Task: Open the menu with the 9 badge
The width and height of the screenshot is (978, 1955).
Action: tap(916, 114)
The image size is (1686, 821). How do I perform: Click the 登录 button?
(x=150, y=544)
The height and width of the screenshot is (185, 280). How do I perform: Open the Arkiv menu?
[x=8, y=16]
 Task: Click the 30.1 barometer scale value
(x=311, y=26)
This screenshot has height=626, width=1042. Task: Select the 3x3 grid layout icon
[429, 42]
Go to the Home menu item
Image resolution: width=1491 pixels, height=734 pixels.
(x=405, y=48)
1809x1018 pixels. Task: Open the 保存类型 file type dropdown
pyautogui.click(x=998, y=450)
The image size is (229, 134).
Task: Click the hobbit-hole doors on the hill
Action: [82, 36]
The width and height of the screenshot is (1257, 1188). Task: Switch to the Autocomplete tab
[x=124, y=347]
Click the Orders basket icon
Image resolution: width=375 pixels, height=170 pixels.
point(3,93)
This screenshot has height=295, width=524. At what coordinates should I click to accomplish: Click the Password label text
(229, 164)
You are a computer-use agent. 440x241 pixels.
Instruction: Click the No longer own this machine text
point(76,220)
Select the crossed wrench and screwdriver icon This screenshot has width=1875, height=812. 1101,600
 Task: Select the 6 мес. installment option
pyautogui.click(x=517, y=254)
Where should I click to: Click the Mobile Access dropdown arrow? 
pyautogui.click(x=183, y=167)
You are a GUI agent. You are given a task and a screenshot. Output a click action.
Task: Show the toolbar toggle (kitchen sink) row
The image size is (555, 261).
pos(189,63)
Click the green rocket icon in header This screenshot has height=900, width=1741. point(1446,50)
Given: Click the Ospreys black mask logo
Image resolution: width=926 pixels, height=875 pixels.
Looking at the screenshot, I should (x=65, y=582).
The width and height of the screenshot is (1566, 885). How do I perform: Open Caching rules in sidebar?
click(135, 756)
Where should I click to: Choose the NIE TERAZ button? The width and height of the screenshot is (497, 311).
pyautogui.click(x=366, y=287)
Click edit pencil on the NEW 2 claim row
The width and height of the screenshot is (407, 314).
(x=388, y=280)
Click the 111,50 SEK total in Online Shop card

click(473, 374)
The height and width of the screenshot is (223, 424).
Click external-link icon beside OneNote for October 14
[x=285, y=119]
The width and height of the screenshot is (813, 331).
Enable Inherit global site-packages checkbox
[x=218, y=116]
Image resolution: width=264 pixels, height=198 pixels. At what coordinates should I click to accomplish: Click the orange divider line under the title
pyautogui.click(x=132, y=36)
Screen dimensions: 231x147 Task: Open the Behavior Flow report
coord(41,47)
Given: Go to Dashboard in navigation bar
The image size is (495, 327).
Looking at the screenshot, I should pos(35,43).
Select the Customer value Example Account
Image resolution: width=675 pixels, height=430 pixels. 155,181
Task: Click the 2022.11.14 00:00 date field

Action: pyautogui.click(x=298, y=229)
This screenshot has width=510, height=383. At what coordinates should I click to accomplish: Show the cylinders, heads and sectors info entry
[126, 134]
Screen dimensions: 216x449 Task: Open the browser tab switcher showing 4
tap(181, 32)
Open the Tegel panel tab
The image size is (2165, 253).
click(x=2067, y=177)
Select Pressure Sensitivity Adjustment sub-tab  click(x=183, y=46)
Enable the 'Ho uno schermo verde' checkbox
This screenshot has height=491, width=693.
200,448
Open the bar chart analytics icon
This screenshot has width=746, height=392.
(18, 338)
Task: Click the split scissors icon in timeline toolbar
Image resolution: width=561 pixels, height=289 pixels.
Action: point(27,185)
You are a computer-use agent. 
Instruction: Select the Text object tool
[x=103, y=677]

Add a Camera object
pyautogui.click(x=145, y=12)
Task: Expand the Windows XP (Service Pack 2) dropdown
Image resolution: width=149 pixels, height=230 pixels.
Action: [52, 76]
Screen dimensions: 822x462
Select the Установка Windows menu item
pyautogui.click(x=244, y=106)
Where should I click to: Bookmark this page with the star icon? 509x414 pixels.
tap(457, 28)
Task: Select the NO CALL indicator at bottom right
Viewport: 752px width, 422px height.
------------------------------------
Format as a numbered list every line of the material from the one containing "Screen dimensions: 822x462" through the end, leaving out any blank lines.

1. Screen dimensions: 822x462
2. Select the Установка Windows menu item
3. pyautogui.click(x=244, y=106)
4. Where should I click to: Bookmark this page with the star icon? 509x414 pixels.
5. tap(457, 28)
6. Task: Select the NO CALL indicator at bottom right
7. Viewport: 752px width, 422px height.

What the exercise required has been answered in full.